Die PPWR und ihre Auswirkungen auf die Getränkebranche in den nächsten Jahren

Seit dem 12. August 2026 gilt die europäische Packaging and Packaging Waste Regulation (PPWR) grundsätzlich unmittelbar in den EU-Mitgliedstaaten. Viele Unternehmen haben sich erst spät mit den Basispflichten wie Konformitätserklärungen auseinandergesetzt. Dabei ist es höchste Zeit, sich eingehend mit allen Aspekten von PPWR zu beschäftigen. Für die Getränkeindustrie sollte spätestens dieser Termin den Start einer mehrjährigen Transformationsphase einläuten: Recyclingfähigkeit, Rezyklateinsatz, Verpackungsminimierung, Wiederverwendung und Nachweispflichten greifen gestaffelt. Wer heute Verpackungsportfolios, Abfülltechnik oder Lieferverträge plant, muss deshalb bereits die Anforderungen von 2030 und darüber hinaus mitdenken.
Wie geht es nach der Konformitätserklärung weiter?

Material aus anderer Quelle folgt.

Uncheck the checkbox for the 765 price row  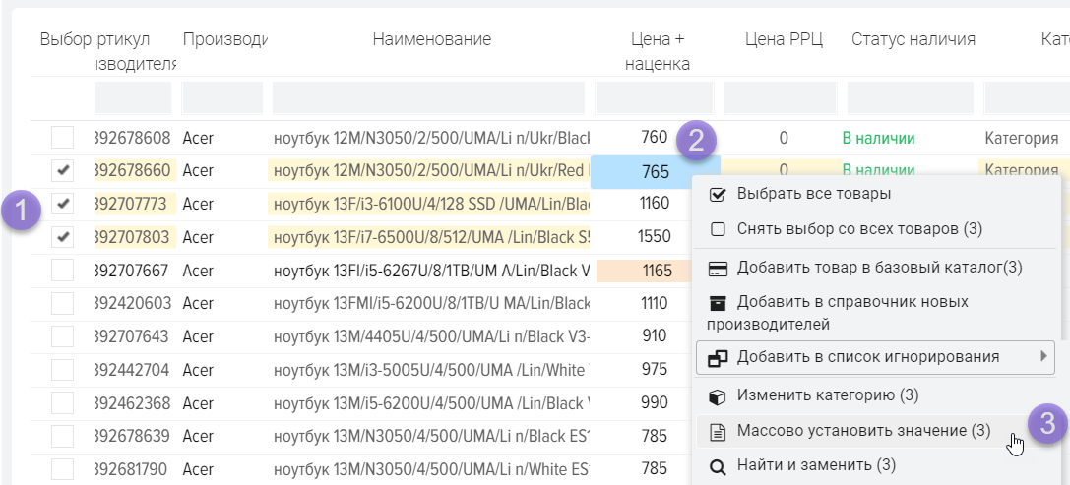click(x=63, y=171)
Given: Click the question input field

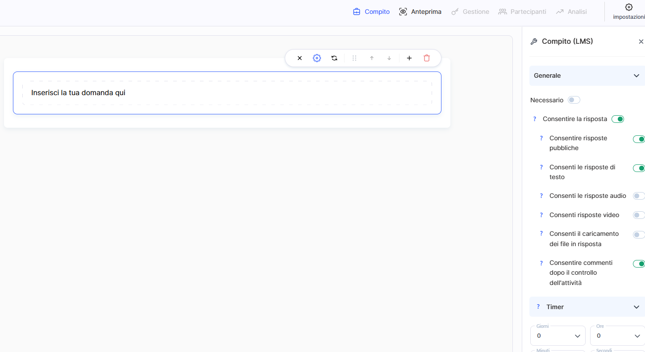Looking at the screenshot, I should pyautogui.click(x=227, y=93).
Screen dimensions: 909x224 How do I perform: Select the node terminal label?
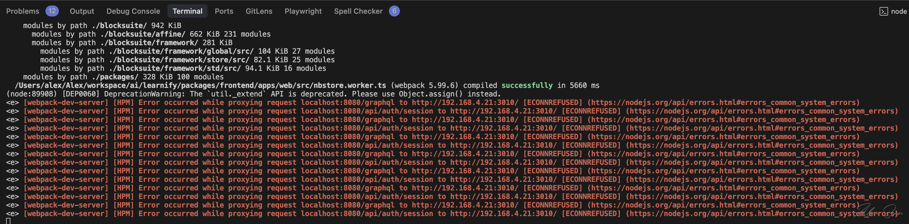pyautogui.click(x=899, y=11)
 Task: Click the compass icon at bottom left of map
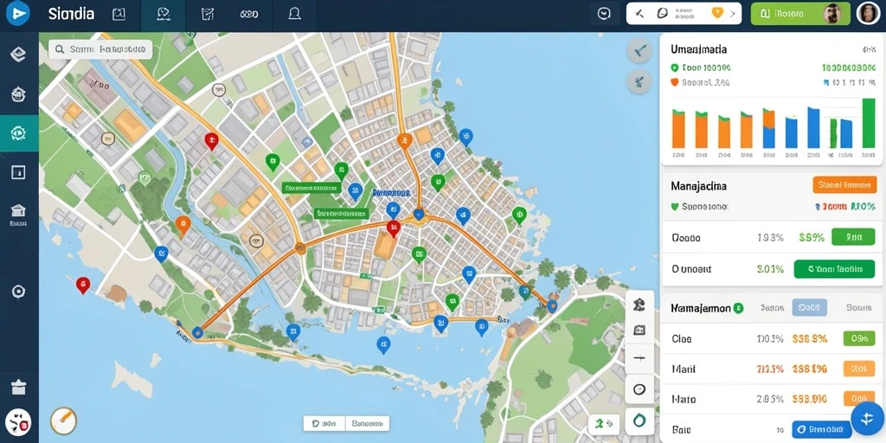coord(63,421)
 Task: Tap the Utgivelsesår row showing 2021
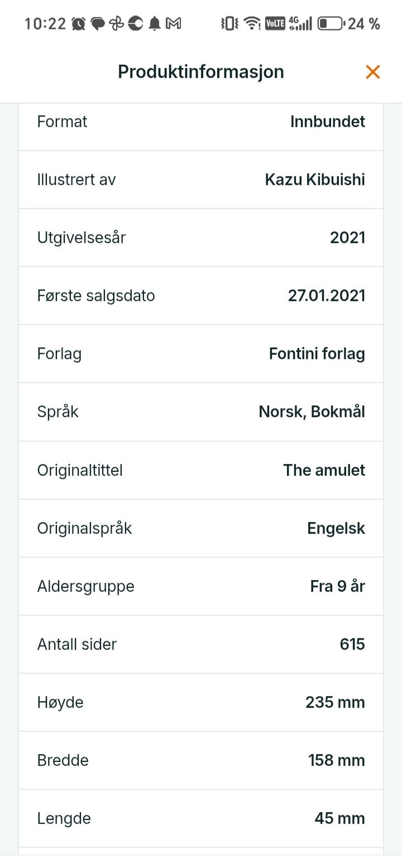click(x=201, y=238)
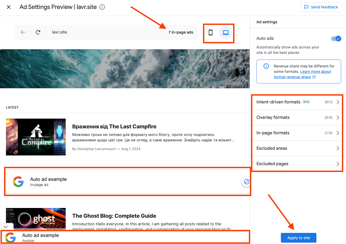
Task: Collapse the anchor ad with chevron
Action: click(6, 227)
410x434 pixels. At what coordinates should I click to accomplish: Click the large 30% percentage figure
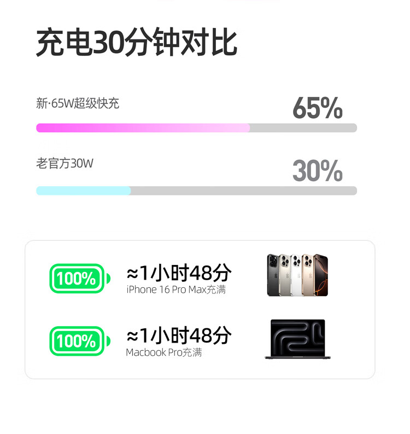[x=317, y=171]
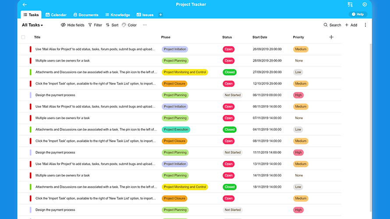Click the translate icon in header

350,4
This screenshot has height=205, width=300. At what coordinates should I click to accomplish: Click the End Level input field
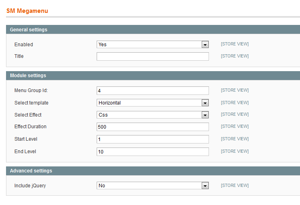pyautogui.click(x=152, y=152)

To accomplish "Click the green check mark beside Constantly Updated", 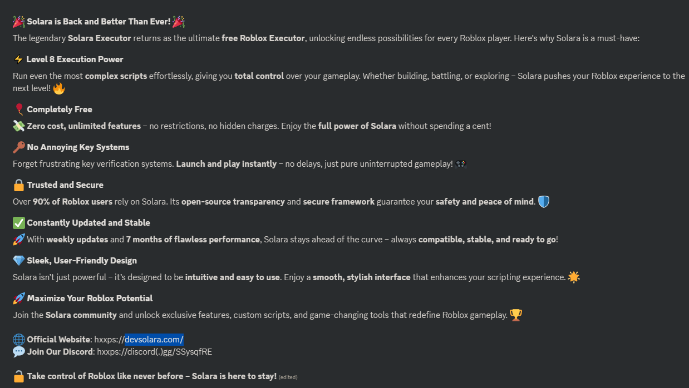I will click(x=19, y=223).
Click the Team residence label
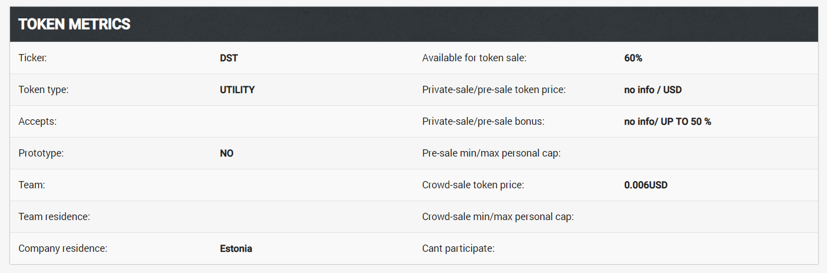 (x=54, y=217)
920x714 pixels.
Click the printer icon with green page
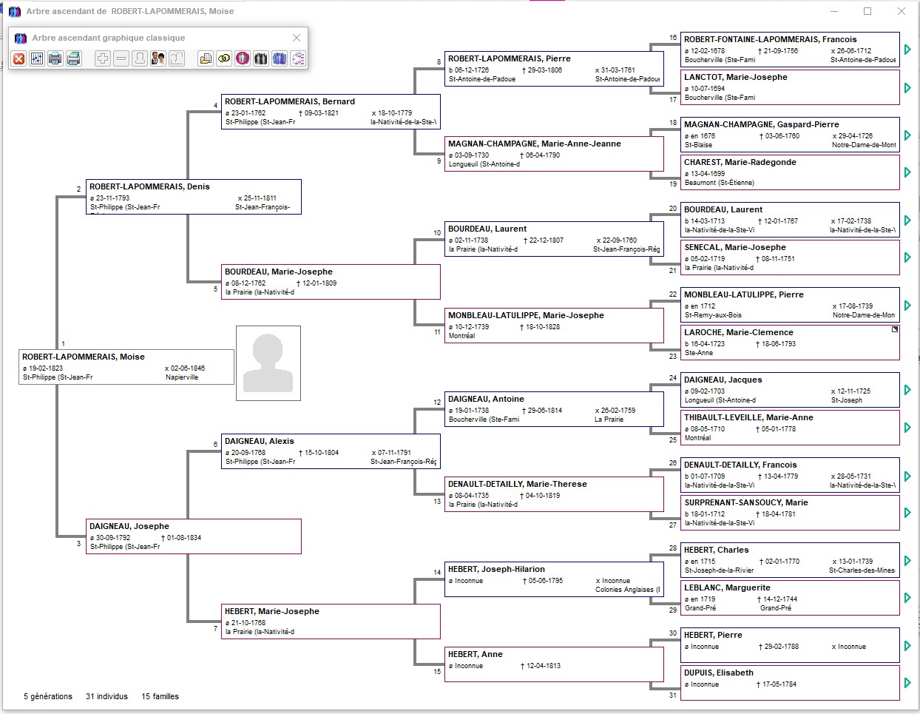click(74, 58)
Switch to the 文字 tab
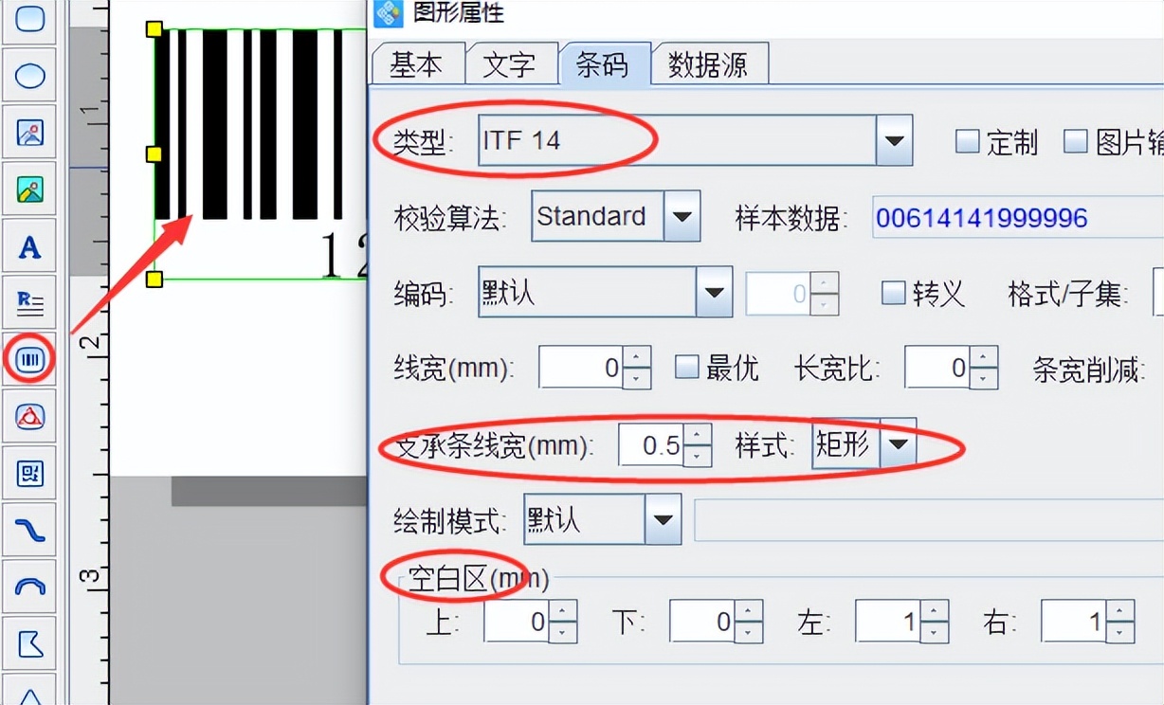1164x705 pixels. point(512,63)
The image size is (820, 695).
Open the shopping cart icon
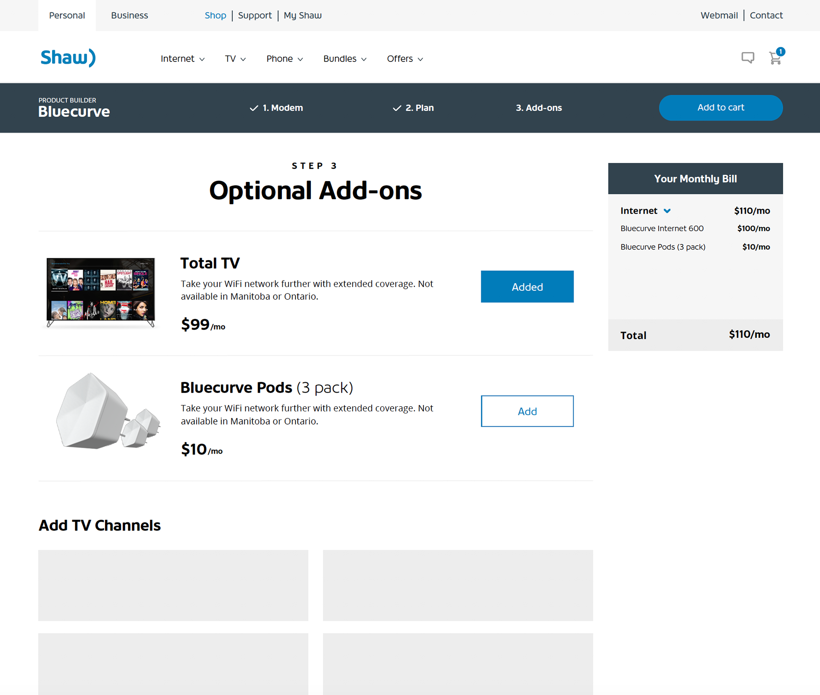[x=775, y=58]
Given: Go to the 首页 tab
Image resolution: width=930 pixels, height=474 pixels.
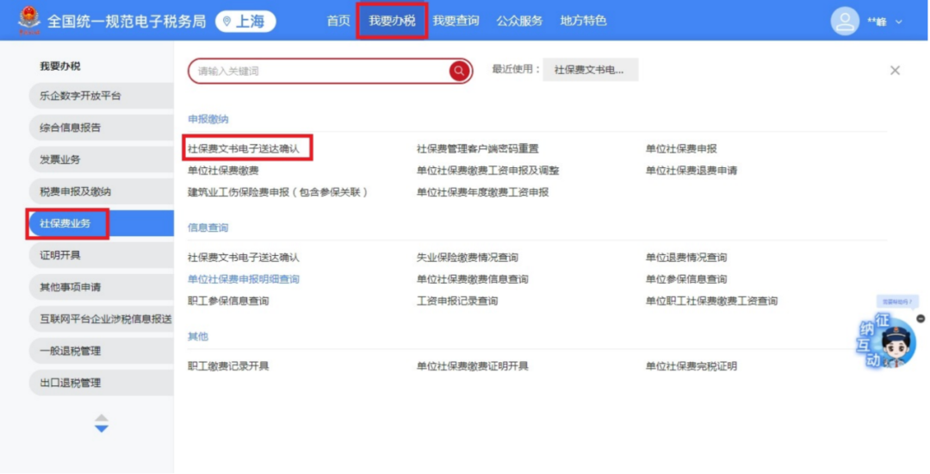Looking at the screenshot, I should (x=338, y=21).
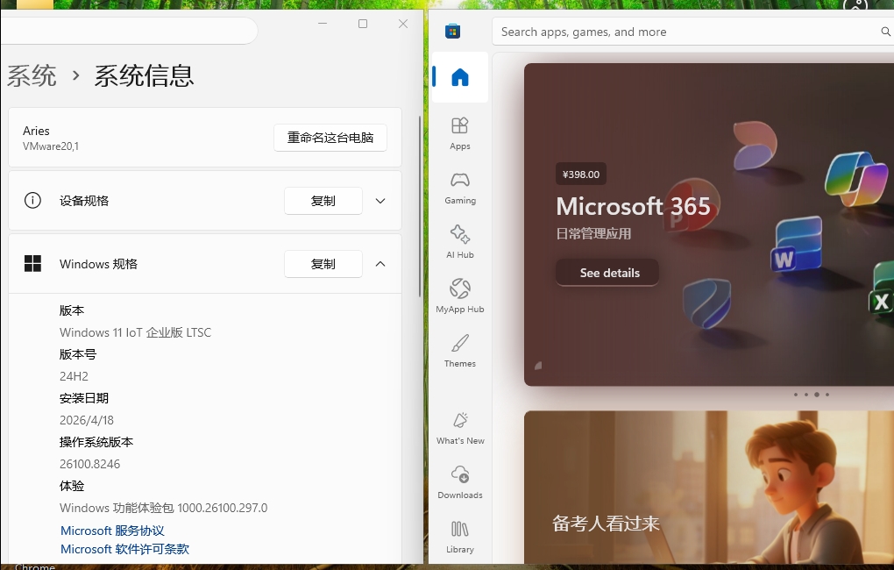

Dank der Aussetzung von Bußgeldern bis Anfang Januar 2027 und der Vorbereitung der Kontrollbehörden, kann man von einem fliegenden Start sprechen und entsprechende Maßnahmen noch in die Wege leiten und sich auf die langfristigen Maßnahmen einstellen, die die PPWR erforderlich macht.
Welche Auswirkungen die PPWR auf die Getränkebranche hat und worauf sich die Getränkeproduzenten in den kommenden Jahren vorbereiten müssen, ordnen die Packaging-Experten von pacoon in einer Keynote auf der BrauBeviale in Nürnberg am 12. November 2026 um 11.30 Uhr auf der Main Stage ein.
„Der erste Schock der Konformitätserklärung ist bis zur BrauBeviale vermutlich schon verdaut. Jetzt gilt es, sich in den kommenden Jahren auf die Anforderungen vorzubereiten, um nicht wieder eine Last-Minute-Aktivität zu entfachen“, so Peter Désilets, Geschäftsführer, pacoon GmbH. Deshalb muss die Frage für Getränkehersteller lauten: Was kann ich jetzt tun, um gut auf die Anforderungen ab 2030 vorbereitet zu sein?
Design for Recycling ab 2030
Die PPWR verfolgt einen klaren Systemwechsel: Verpackungen sollen so gestaltet werden, dass ihre Materialien möglichst hochwertig im Kreislauf geführt werden können. Für 2030 ist vorgesehen, dass Verpackungen die europäischen „Design for Recycling“-Kriterien erfüllen und mindestens eine der Recyclingfähigkeitsklassen A, B oder C erreichen. Ab 2038 steigt die Schwelle auf A oder B. Die konkreten Kriterien und Bewertungsmethoden werden noch durch delegierte Rechtsakte festgelegt.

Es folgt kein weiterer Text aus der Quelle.